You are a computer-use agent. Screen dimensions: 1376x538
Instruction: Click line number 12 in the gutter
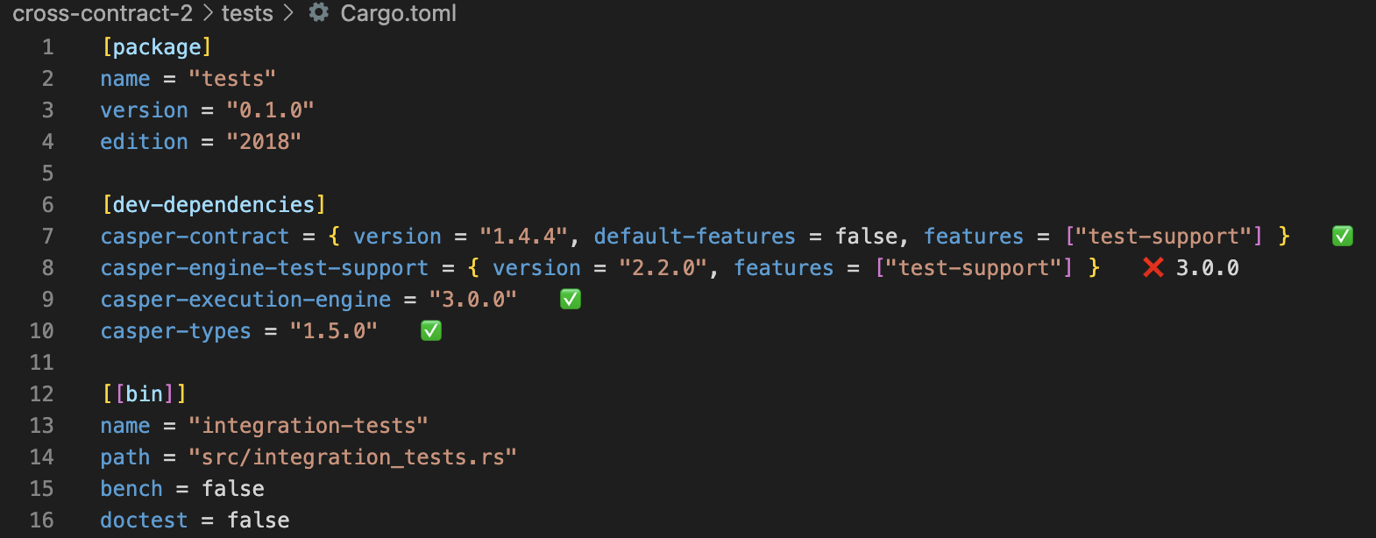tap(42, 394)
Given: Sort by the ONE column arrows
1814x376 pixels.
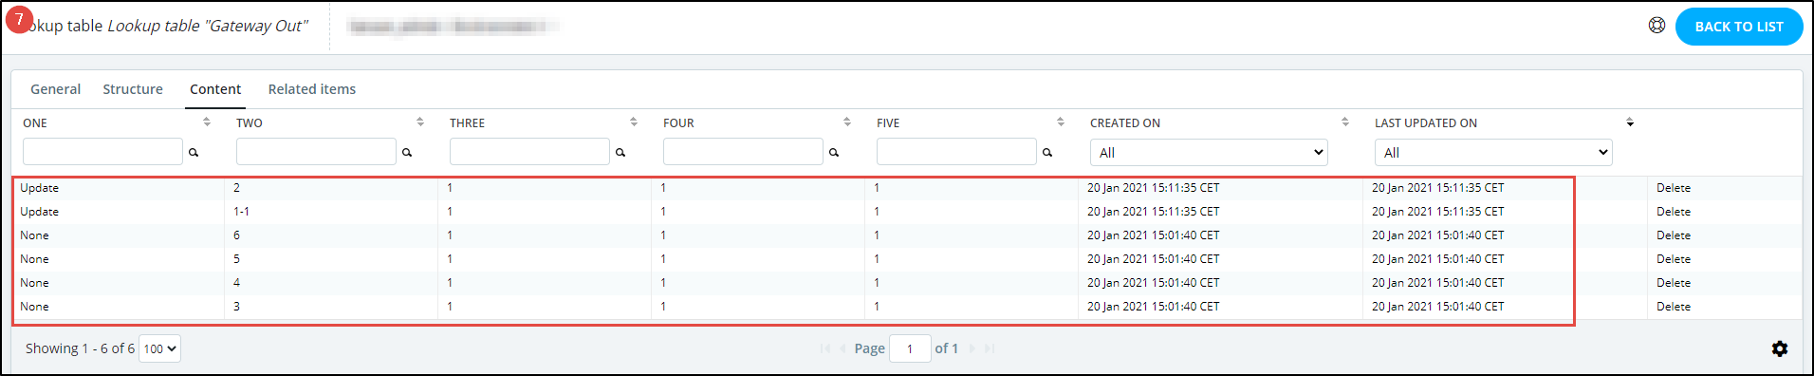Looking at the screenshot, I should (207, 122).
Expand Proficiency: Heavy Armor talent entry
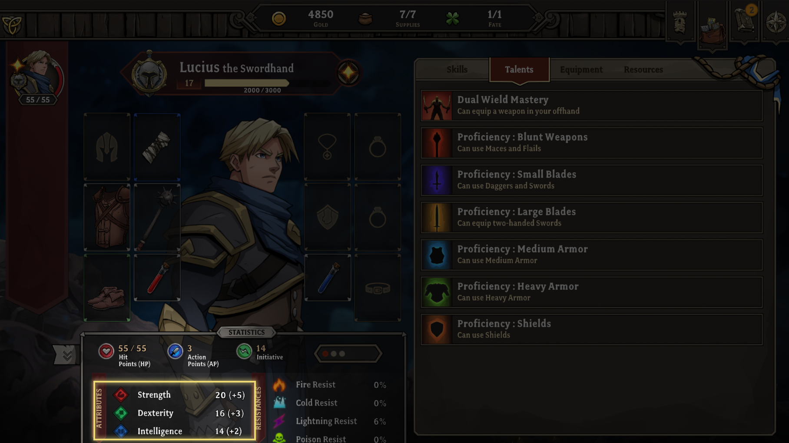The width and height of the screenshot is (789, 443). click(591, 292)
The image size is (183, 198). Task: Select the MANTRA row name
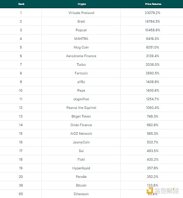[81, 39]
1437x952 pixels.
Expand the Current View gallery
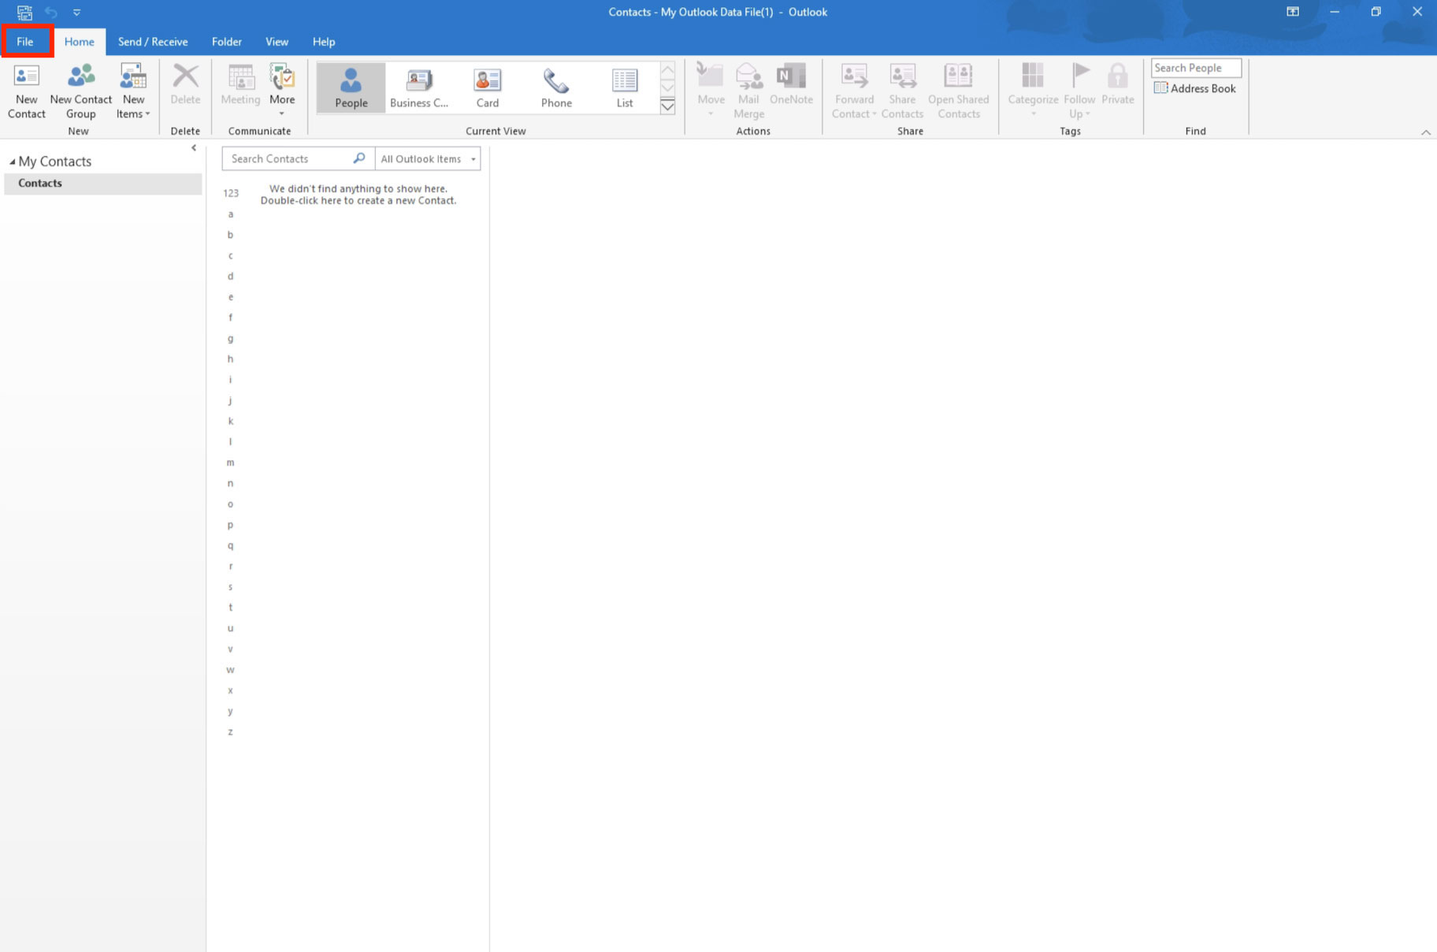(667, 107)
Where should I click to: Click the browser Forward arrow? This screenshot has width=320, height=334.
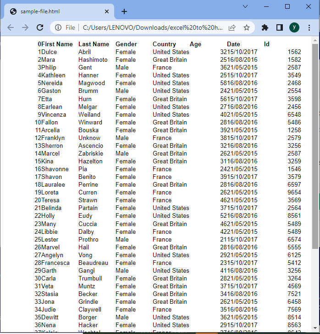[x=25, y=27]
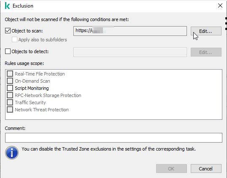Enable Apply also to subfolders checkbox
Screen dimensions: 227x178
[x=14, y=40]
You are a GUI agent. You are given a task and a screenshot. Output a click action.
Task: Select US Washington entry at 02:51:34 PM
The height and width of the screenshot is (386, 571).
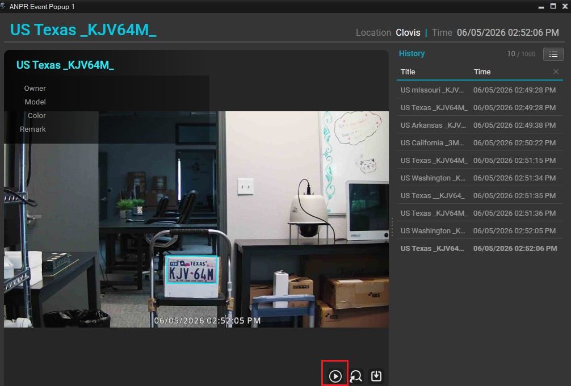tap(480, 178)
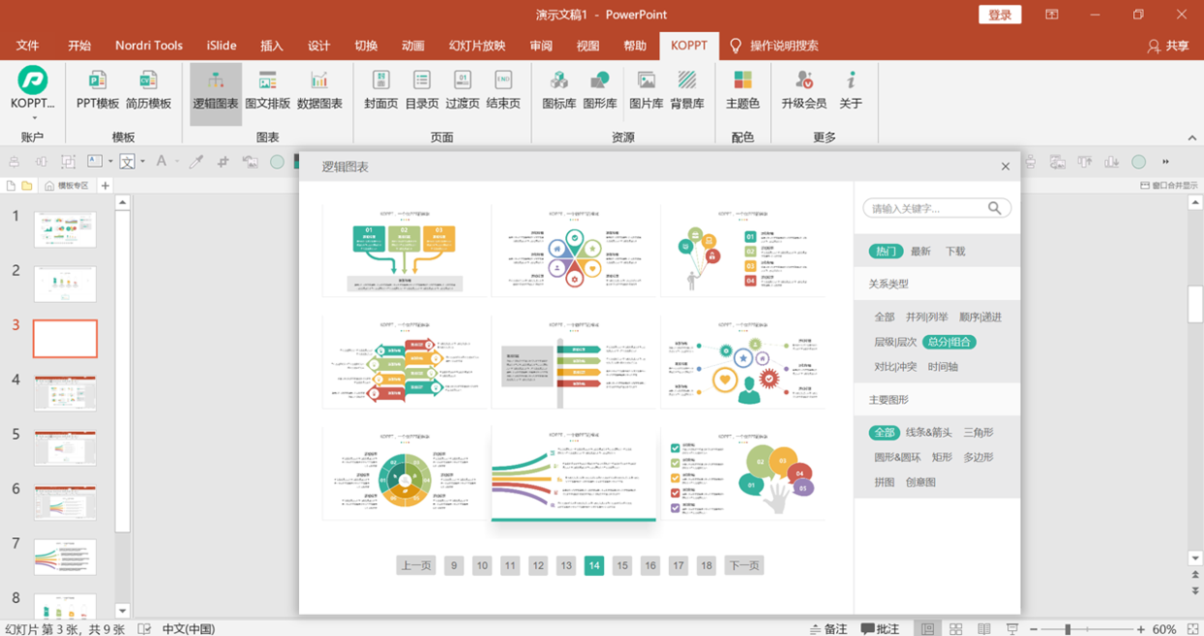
-- -- --
■ WHAT YOU WILL DO
A word-for-word repeat is expected of the lines from the one with "Expand the Current View gallery" to the end of the data, both included; pictures are not part of it.

■ RESPONSE AREA
Expand the Current View gallery
(667, 107)
Where should I click to: Click the browser Forward arrow? This screenshot has width=320, height=334.
[x=25, y=27]
Enable Apply also to subfolders checkbox
Screen dimensions: 227x178
[x=14, y=40]
You are a GUI agent. You are given a task and a screenshot. Output a click action.
Task: Select US Washington entry at 02:51:34 PM
The height and width of the screenshot is (386, 571).
tap(480, 178)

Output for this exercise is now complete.